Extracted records
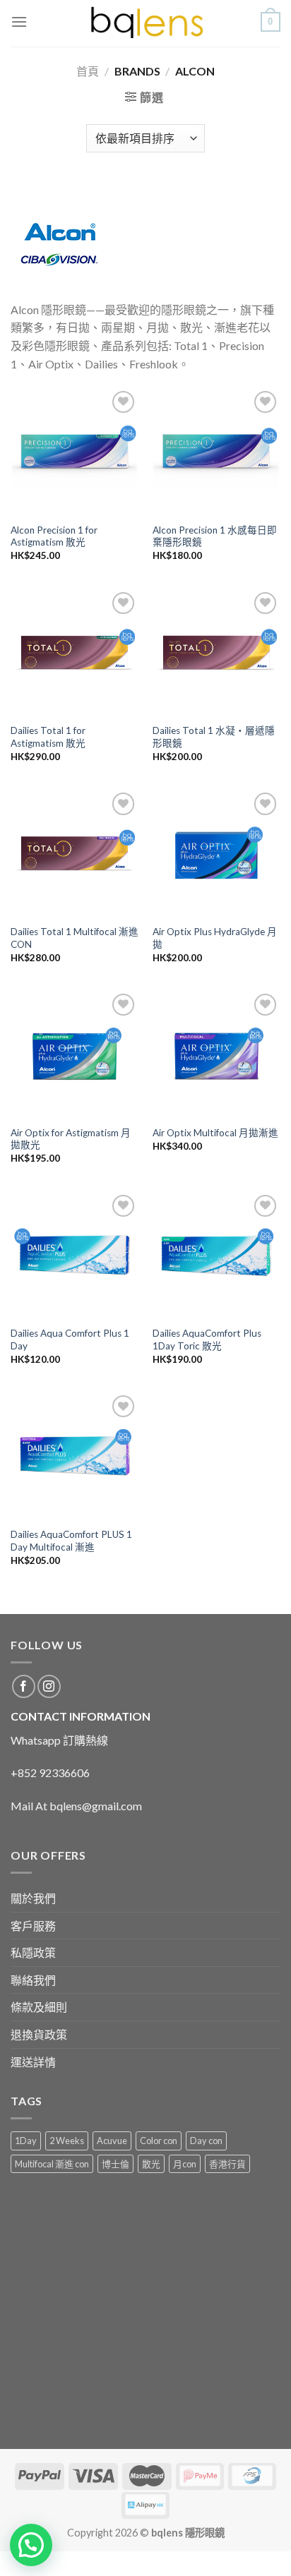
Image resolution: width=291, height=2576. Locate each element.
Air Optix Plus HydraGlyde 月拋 (215, 938)
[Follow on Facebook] (23, 1686)
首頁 (87, 71)
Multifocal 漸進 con (52, 2163)
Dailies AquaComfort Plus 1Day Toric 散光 (207, 1340)
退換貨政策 (39, 2034)
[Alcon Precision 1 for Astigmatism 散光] (74, 451)
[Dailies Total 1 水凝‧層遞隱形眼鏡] (216, 652)
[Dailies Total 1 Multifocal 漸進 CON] (74, 853)
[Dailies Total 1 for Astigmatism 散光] (74, 652)
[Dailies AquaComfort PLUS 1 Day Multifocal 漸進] (74, 1455)
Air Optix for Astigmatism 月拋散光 (71, 1139)
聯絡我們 (33, 1980)
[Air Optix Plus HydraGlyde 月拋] (216, 853)
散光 (151, 2163)
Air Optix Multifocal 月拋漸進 (215, 1132)
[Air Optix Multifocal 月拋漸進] (216, 1054)
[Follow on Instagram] (49, 1686)
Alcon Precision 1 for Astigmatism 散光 (54, 536)
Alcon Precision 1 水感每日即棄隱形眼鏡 (215, 536)
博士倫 (115, 2163)
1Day (26, 2140)
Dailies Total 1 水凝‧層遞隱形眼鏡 (214, 737)
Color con (158, 2140)
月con (184, 2163)
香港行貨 (227, 2163)
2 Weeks (66, 2140)
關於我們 (33, 1898)
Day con (206, 2140)
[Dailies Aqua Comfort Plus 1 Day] (74, 1255)
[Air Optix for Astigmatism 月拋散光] (74, 1054)
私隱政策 (33, 1952)
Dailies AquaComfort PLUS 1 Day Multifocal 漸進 (71, 1541)
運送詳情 (33, 2062)
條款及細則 (39, 2007)
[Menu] (19, 21)
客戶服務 (33, 1925)
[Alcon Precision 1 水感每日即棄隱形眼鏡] (216, 451)
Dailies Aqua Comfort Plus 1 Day (70, 1340)
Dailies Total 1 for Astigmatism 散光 (48, 737)
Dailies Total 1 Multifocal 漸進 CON (74, 938)
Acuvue (112, 2140)
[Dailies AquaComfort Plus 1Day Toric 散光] (216, 1255)
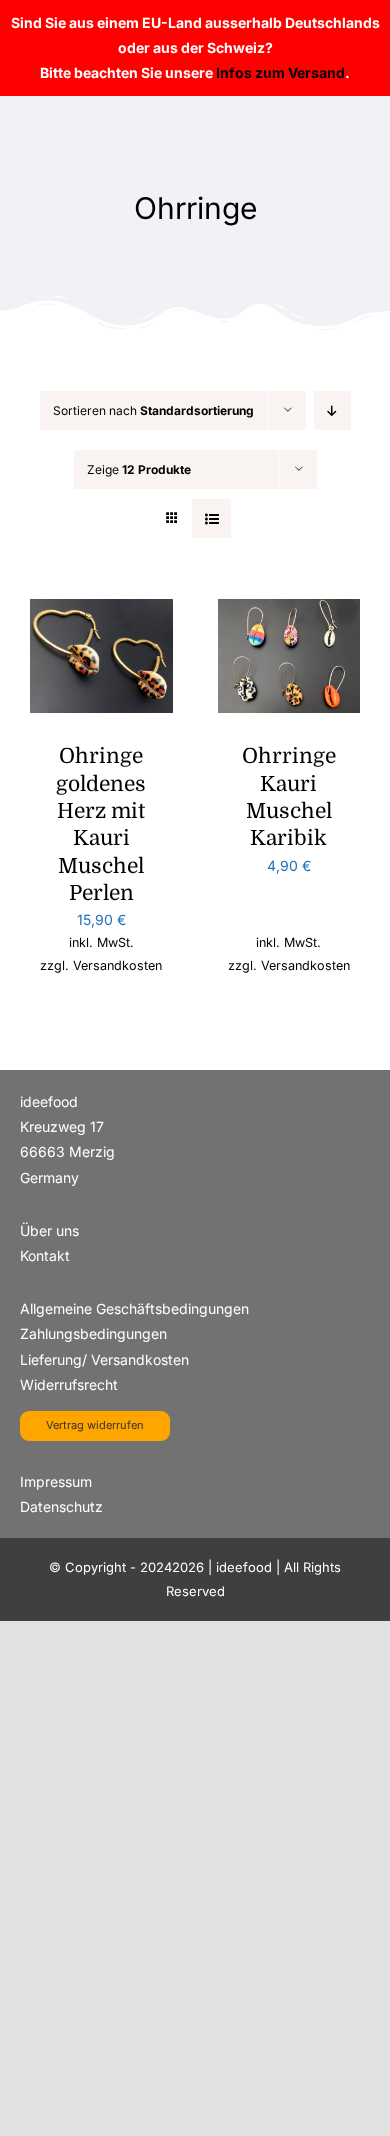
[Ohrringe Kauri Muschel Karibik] (289, 611)
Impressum (56, 1481)
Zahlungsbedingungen (93, 1333)
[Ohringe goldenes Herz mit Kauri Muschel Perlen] (101, 611)
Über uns (49, 1230)
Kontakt (45, 1255)
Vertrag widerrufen (95, 1425)
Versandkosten (117, 965)
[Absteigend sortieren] (332, 410)
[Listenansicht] (211, 518)
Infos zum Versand (280, 72)
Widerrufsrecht (69, 1384)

What is being asked –
Keep every word of the records and none of the pictures when you print them again.

Exercise output –
Image resolution: width=291, height=2576. Locate each element.
Air Optix Plus HydraGlyde 月拋 (215, 938)
[Follow on Facebook] (23, 1686)
首頁 (87, 71)
Multifocal 漸進 con (52, 2163)
Dailies AquaComfort Plus 1Day Toric 散光 (207, 1340)
退換貨政策 (39, 2034)
[Alcon Precision 1 for Astigmatism 散光] (74, 451)
[Dailies Total 1 水凝‧層遞隱形眼鏡] (216, 652)
[Dailies Total 1 Multifocal 漸進 CON] (74, 853)
[Dailies Total 1 for Astigmatism 散光] (74, 652)
[Dailies AquaComfort PLUS 1 Day Multifocal 漸進] (74, 1455)
Air Optix for Astigmatism 月拋散光 (71, 1139)
聯絡我們 (33, 1980)
[Air Optix Plus HydraGlyde 月拋] (216, 853)
散光 (151, 2163)
Air Optix Multifocal 月拋漸進 (215, 1132)
[Air Optix Multifocal 月拋漸進] (216, 1054)
[Follow on Instagram] (49, 1686)
Alcon Precision 1 for Astigmatism 散光 (54, 536)
Alcon Precision 1 水感每日即棄隱形眼鏡 (215, 536)
博士倫 (115, 2163)
1Day (26, 2140)
Dailies Total 1 水凝‧層遞隱形眼鏡 (214, 737)
Color con (158, 2140)
月con (184, 2163)
香港行貨 (227, 2163)
2 Weeks (66, 2140)
關於我們 (33, 1898)
Day con (206, 2140)
[Dailies Aqua Comfort Plus 1 Day] (74, 1255)
[Air Optix for Astigmatism 月拋散光] (74, 1054)
私隱政策 (33, 1952)
Dailies AquaComfort PLUS 1 Day Multifocal 漸進 (71, 1541)
運送詳情 (33, 2062)
條款及細則 (39, 2007)
[Menu] (19, 21)
客戶服務 (33, 1925)
[Alcon Precision 1 水感每日即棄隱形眼鏡] (216, 451)
Dailies Aqua Comfort Plus 1 Day (70, 1340)
Dailies Total 1 for Astigmatism 散光 (48, 737)
Dailies Total 1 Multifocal 漸進 CON (74, 938)
Acuvue (112, 2140)
[Dailies AquaComfort Plus 1Day Toric 散光] (216, 1255)
[Ohrringe Kauri Muschel Karibik] (289, 611)
Impressum (56, 1481)
Zahlungsbedingungen (93, 1333)
[Ohringe goldenes Herz mit Kauri Muschel Perlen] (101, 611)
Über uns (49, 1230)
Kontakt (45, 1255)
Vertrag widerrufen (95, 1425)
Versandkosten (117, 965)
[Absteigend sortieren] (332, 410)
[Listenansicht] (211, 518)
Infos zum Versand (280, 72)
Widerrufsrecht (69, 1384)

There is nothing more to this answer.